Ein Parteimitglied sagte, die Entscheidung des Richters zur Untersuchungshaft sei in der Geschwindigkeit nur machbar, wenn das Urteil bereits in der Schublade liege. Die Partei Erdogans wehrt sich gegen den Vorwurf, die Justiz zu beeinflussen, und nennt die türkische Justiz unabhängig.

Hintergrund der Terrorermittlungen gegen Imamoglu ist laut Anadolu eine Kooperation zwischen der CHP und der prokurdischen Dem-Partei bei den Kommunalwahlen. Über diese Kooperation habe die verbotene kurdische Arbeiterpartei PKK versucht, ihren Einfluss auszuweiten, zitierte Anadolu am Mittwoch die General­staats­anwaltschaft.

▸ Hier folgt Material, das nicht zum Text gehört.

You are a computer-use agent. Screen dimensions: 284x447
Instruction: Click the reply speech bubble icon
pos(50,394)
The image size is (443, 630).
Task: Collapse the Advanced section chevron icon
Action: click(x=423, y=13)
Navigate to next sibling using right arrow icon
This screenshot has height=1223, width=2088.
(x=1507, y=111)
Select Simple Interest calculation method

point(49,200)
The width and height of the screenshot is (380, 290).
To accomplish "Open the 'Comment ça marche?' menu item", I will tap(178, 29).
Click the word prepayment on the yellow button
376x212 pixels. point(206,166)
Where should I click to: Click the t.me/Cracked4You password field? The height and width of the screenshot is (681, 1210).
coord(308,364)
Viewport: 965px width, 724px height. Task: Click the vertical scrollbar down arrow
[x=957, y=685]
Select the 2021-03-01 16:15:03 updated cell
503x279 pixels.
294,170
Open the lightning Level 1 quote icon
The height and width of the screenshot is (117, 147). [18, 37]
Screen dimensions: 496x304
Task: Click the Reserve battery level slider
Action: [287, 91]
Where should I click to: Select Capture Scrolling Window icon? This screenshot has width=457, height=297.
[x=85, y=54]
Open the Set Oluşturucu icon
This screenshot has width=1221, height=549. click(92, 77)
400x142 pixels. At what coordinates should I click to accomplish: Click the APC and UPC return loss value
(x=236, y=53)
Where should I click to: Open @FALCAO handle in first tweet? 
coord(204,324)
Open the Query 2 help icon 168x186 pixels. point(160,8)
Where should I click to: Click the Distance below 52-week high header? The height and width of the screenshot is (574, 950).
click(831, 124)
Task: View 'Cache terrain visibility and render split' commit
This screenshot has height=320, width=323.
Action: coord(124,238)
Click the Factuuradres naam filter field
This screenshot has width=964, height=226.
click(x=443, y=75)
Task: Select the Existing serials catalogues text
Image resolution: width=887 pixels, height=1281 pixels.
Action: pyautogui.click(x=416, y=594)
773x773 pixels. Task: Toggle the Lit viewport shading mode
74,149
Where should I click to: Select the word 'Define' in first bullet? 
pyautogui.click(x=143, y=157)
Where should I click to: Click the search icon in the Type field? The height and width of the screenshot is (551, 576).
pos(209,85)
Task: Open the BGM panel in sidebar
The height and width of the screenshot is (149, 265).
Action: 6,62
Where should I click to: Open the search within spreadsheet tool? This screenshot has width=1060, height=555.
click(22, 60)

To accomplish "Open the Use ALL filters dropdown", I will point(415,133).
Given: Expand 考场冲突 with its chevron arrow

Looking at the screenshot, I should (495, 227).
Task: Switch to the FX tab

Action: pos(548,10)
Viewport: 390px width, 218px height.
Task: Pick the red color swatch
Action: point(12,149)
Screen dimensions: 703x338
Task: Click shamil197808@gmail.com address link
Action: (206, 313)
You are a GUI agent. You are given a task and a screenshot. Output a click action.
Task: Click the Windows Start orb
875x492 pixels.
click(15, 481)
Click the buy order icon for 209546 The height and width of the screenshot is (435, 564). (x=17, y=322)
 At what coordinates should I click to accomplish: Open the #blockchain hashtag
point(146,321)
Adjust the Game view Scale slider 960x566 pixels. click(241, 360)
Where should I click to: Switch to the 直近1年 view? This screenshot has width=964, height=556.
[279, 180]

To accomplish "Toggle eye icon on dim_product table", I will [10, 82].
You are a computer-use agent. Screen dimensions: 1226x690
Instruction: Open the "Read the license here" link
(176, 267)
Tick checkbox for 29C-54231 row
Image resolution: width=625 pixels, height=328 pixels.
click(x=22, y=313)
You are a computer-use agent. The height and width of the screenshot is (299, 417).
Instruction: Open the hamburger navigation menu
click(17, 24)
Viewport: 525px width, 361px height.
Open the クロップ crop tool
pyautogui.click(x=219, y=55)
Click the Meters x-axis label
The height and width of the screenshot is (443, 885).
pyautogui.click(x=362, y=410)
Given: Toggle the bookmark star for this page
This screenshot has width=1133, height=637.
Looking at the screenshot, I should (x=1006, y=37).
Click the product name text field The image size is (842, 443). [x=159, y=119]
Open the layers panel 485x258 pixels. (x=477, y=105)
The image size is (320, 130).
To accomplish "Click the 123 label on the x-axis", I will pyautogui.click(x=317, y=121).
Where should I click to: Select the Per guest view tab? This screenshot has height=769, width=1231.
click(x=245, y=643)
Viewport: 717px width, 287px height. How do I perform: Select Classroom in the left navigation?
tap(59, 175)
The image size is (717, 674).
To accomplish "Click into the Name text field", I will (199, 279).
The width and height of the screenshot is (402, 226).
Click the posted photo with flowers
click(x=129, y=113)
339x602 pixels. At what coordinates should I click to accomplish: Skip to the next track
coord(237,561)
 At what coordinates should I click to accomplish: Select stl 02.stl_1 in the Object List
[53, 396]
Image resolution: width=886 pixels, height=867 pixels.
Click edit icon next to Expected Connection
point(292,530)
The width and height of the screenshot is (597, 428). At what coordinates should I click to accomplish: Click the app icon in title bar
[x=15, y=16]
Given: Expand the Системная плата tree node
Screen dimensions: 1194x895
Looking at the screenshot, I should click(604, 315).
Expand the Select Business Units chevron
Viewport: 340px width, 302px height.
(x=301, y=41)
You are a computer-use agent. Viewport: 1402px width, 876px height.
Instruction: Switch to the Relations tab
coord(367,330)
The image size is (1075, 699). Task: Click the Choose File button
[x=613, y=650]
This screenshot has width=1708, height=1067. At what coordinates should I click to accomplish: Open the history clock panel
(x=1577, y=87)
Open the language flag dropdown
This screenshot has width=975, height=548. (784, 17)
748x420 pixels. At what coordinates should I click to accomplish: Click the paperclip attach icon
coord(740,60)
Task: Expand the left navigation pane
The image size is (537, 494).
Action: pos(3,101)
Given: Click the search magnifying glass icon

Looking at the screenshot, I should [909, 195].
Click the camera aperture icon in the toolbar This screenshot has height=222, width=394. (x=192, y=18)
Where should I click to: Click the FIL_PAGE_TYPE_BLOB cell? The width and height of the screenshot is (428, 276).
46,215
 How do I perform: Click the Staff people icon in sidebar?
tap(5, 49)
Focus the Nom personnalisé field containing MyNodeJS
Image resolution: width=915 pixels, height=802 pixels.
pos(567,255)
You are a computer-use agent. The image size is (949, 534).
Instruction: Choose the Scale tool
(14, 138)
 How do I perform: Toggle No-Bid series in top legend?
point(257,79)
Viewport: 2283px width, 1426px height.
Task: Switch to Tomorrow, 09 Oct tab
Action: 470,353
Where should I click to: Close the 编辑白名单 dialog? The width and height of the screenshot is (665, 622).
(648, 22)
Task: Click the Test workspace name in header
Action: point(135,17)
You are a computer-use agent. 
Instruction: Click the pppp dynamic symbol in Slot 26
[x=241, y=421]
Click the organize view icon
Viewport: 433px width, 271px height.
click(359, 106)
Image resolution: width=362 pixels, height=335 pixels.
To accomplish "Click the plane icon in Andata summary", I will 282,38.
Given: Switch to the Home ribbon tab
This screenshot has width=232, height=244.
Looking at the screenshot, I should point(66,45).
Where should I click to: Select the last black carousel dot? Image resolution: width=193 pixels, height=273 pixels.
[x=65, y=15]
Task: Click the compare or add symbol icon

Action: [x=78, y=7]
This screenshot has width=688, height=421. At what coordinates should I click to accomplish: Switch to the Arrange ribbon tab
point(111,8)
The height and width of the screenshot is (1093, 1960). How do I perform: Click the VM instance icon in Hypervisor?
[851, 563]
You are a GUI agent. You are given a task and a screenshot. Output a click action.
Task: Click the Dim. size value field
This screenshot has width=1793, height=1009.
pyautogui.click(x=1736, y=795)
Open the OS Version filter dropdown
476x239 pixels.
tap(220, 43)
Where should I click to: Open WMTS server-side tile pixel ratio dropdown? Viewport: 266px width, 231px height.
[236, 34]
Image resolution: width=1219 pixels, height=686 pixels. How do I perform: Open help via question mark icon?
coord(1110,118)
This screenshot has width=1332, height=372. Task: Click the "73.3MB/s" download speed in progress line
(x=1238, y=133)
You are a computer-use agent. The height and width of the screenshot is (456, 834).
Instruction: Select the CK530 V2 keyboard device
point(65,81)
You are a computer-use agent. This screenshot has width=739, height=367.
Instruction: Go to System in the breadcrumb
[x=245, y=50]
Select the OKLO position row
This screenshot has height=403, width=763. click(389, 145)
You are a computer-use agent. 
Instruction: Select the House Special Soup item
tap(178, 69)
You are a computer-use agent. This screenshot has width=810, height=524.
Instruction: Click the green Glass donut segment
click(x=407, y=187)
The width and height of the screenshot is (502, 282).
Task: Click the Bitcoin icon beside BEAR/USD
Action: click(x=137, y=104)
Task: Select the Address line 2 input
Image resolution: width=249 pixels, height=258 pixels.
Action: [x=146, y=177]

Partei wählt Imamoglu offiziell zum Präsidentschaftskandidaten

Neben Imamoglu wurden viele weitere Menschen in Untersuchungshaft geschickt, teilweise aus seinem direkten Umfeld. Insgesamt wird in beiden Verfahren gegen 106 Personen ermittelt. Auch die Bürgermeister der Istanbuler Gemeinden Beylikdüzü und Sisli wurden abgesetzt, in Sisli wurde ein Zwangsverwalter bestimmt.

Das Vorgehen gegen den populären Istanbuler Bürgermeister ist beispiellos und hat in vielen Städten des Landes Zehntausende auf die Strasse getrieben – in Solidarität mit Imamoglu und in Opposition zu Regierung. Dabei kam es zu Hunderten Festnahmen und Zusammenstössen zwischen Polizei und Demonstranten.

Die türkische Polizei setzt Wasserwerfer gegen Protestierende in Istanbul ein.
Legende: In Istanbul setzte die Polizei Pfefferspray gegen Demonstrierende ein. Keystone/Khalil Hamra

Am Abend gab Parteichef Özgür Özel bekannt, dass insgesamt 1.6 der 1.7 Millionen CHP-Mitglieder für den 53-jährigen Imamoglu als Kandidat bei einer künftigen Präsidentschaftswahl gestimmt haben.

Offizieller Kandidat ist Imamoglu erst, wenn die als regierungsfreundlich geltende türkische Wahlbehörde YSK seine Kandidatur bestätigt. Sollten die Ermittlungen bis dahin nicht eingestellt worden sein, ist die Annahme seiner Kandidatur unwahrscheinlich. Zudem wurde Imamoglu in dieser Woche der Universitätsabschluss aberkannt. Die Entscheidung ist noch nicht endgültig.

Ein Abschluss ist Voraussetzung für eine Präsident­schafts­kandidatur in der Türkei.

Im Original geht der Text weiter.